The increased number of haematogones have been reported in the bone marrow of children recovering from chemotherapy, regenerating marrow of treated ALL, after autologous bone marrow transplantation in acute myeloid leukaemia, aplastic conditions, other forms of bone marrow injury, infections like Cytomegalovirus, HIV and immune thrombocytopenia disorders. They pose diagnostic dilemma and potentially can be mistaken for residual disease because of their morphological similarities to neoplastic lymphoblasts. On morphology, haematogones vary in shape from 10 to 20 μ in diameter with round or oval nucleus with condensed but homogeneous chromatin. Nucleoli are absent or small and indistinct. Cytoplasm is generally scant but when present, is moderately to deeply basophilic and devoid of inclusions, granules, or vacuoles. On immunophenotyping, the leukaemic blasts are deprived of normal maturation pattern and show different pattern of antigen pattern as overexpression, underexpression and asynchronous expression [4]. The earliest B-lineage precursors express TdT, CD34, CD38, CD19, strong CD10 and dim CD22 while they lack CD20 expression (stage 1). In next stage there is loss of expression of TdT and CD34 completely and CD10 partially and up-regulation of CD20 (stage 2). Stage 3 haematogones show a progressive expression of CD20 and surface immunoglobulin light chains. Lastly CD10 is down-regulated completely, CD38 partially, and CD22 upgraded to high intensity in mature B-lymphocytes [5,6]. CD45 expression progressively increases during maturation from stage 1 to stage 3 haematogones. Neoplastic lymphoblasts may exhibit one or more aberrancies relative to normal B-lymphocyte precursors such as uniform expression of TdT and CD34; negative or under-expression of CD45, CD20, HLA-DR, and CD38; overexpression of CD10; an abnormal spectrum of CD22; and co-expression of CD34 and CD20 [6]. CD58 expression decreases as B cells mature in the bone marrow and its overexpression can be used to differentiate normal precursor B cells from precursor B-ALL blasts [7,8]. Haematogones (>5%) have now also been seen to be associated with good prognosis and increased survival rates in case of post chemotherapy or post engraftment leukaemias [9]. Most recent studies indicate a haematogones percentage of > 0.1% in bone marrow after induction phase of chemotherapy to be associated with a decreased risk of relapse and survival in cases of acute myeloid leukaemias [10].

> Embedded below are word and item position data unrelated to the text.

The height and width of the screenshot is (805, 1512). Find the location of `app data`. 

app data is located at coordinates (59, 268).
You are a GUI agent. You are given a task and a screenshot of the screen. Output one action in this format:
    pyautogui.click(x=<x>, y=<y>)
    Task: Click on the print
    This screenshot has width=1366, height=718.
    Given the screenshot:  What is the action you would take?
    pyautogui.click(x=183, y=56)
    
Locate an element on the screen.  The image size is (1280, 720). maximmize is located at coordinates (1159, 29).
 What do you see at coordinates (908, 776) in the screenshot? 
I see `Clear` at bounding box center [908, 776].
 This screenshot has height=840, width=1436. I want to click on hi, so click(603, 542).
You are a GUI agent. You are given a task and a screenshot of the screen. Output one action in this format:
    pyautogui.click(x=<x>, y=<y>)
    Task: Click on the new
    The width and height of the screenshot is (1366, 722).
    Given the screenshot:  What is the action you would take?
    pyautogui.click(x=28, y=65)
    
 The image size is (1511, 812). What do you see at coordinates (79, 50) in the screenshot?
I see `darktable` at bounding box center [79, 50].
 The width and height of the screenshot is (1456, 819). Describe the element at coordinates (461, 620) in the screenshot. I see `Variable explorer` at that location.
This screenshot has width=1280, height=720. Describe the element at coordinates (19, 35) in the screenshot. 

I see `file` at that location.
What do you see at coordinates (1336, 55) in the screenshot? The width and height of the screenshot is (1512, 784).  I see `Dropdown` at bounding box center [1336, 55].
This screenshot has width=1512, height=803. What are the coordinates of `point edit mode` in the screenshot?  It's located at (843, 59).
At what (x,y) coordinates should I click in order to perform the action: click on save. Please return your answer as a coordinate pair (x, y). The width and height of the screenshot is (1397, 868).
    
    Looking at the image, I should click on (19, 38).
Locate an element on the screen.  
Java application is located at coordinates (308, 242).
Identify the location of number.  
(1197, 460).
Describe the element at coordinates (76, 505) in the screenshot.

The present case emphasizes the prognostic significance of percentage of haematogones in postchemotherapy patients of B-ALL. In our patient after the induction therapy, 22% haematogones were found and the patient is doing well after 16 months of follow up.

Distinction of benign haematogones from neoplastic lymphoblasts in cases of ALL is essential for disease management in cases of post chemotherapy or post marrow transplant and flow cytometry can reliably distinguish haematogones from residual lymphoblasts in almost all cases when optimal antibody combinations are used.

Conflict of interest: None declared

Funding: None.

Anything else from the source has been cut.